La situazione è aggravata dal perdurare di un clima anomalo, caratterizzato da alte temperature e scarse precipitazioni che hanno reso il territorio pugliese particolarmente vulnerabile. La siccità sta colpendo duramente vari comparti produttivi, ma a preoccupare maggiormente è il destino degli oliveti, considerati un pilastro economico e culturale dell’area.
La Cia Levante sottolinea che nonostante la diga del Locone disponga ancora di risorse sufficienti, la decisione di sospendere l’uso agricolo dell’acqua rischia di causare “gravissime conseguenze economiche e sociali”. Gli oliveti rappresentano, infatti, non solo un patrimonio agroalimentare di pregio, ma anche un’importante fonte di reddito per numerose famiglie e imprese del territorio.

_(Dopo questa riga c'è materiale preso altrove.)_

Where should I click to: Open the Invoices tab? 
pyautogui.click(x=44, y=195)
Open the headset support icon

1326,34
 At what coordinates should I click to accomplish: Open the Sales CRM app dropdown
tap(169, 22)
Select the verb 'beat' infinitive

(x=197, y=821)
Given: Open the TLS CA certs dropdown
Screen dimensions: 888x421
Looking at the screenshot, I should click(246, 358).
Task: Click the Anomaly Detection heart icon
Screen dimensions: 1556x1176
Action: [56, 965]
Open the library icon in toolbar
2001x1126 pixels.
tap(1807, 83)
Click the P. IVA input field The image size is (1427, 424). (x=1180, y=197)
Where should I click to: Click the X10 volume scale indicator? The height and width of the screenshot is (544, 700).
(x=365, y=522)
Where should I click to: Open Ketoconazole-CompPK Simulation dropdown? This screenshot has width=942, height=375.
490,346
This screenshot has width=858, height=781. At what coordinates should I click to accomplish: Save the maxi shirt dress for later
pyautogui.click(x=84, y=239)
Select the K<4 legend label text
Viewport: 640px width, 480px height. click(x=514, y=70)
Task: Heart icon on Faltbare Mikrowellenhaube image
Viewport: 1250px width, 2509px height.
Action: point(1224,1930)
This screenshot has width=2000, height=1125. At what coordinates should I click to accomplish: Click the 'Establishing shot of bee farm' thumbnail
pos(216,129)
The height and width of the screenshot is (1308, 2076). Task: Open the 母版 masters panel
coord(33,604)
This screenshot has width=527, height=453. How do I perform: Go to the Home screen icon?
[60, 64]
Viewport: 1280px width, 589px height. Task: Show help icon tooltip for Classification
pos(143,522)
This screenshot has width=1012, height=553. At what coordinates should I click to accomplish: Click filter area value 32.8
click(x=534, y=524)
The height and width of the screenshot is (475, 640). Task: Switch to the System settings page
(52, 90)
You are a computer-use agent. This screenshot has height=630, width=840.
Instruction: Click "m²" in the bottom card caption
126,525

Alla luce di questo scenario, l’associazione agricola ha inviato una comunicazione formale al Commissario del Consorzio di Bonifica Centro-Sud Puglia e all’assessore regionale all’Agricoltura Donato Pentassuglia, chiedendo l’attivazione di un tavolo di confronto per garantire misure immediate. Tra le richieste principali, l’autorizzazione urgente per le irrigazioni di soccorso che permettano di evitare il tracollo della campagna olivicola 2025.
“Siamo consapevoli delle difficoltà oggettive causate dalla scarsità di risorse idriche”, ha dichiarato De Noia, “ma riteniamo fondamentale intervenire tempestivamente per tutelare le coltivazioni e i sacrifici degli agricoltori”.